• _SOURCE DOCUMENT_
--------

I'm not. The reason is that first, you say, I'm
running out of time, and I'm a bit stressed at the
moment. Anyways, and even then, there are two points
that I wanted to tackle it first. I mentioned that
you can use the deprecated attribute on methods and
functions which is something people are using now.
One thing that I saw would be a huge benefit which is
not possible at the moment is to be deprecating the
use of classes, vacating the use of properties and
constants. This is something you cannot hook into at
runtime at the moment. So you cannot really trigger
it. Essentially has led to a lot of hacks
specifically from the Symfony community because they
are very very good about deprecations. So they are,
they have a very very thorough deprecation process,
and they have come up with a few workarounds to make
it possible to trigger this kind of things that would
like to make this a much better supported case from
the language. The problem there is that it touches
the error handling of PHP and the usage of the error
handler for deprecation triggers is a contentious
problem, because it triggers global error handlers as
by this side effects, sometimes effects on the
performance because it logs to a file. There was a
lot of questions if we can improve this in some way
or another, and I haven't found a good way for this
yet and I hope to work on this for a month.

--------

• _WRITTEN TASK A_
According to the passage on PHP deprecations, which community has created workarounds for triggering deprecations?
• _WRITTEN TASK B_
Quote the passage on PHP deprecations, beginning at the words "I'm not. The" and ending after the words "are using now.".
Answer from the passage on PHP deprecations alone.

• _GIVEN INFORMATION_
--------

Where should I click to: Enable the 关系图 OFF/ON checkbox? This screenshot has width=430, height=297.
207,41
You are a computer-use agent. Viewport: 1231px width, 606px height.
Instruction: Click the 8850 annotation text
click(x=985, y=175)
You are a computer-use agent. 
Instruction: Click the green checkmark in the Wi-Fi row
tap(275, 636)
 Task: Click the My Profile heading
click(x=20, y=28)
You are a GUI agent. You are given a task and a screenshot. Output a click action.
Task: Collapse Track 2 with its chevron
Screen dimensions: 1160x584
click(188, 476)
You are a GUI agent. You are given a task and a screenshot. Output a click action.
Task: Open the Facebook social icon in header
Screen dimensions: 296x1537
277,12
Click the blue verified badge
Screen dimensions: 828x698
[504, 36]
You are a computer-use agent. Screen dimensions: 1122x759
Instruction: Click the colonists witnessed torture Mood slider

--------

• _CORRECT OUTPUT A_
The Symfony community.

• _CORRECT OUTPUT B_
I'm not. The reason is that first, you say, I'm
running out of time, and I'm a bit stressed at the
moment. Anyways, and even then, there are two points
that I wanted to tackle it first. I mentioned that
you can use the deprecated attribute on methods and
functions which is something people are using now.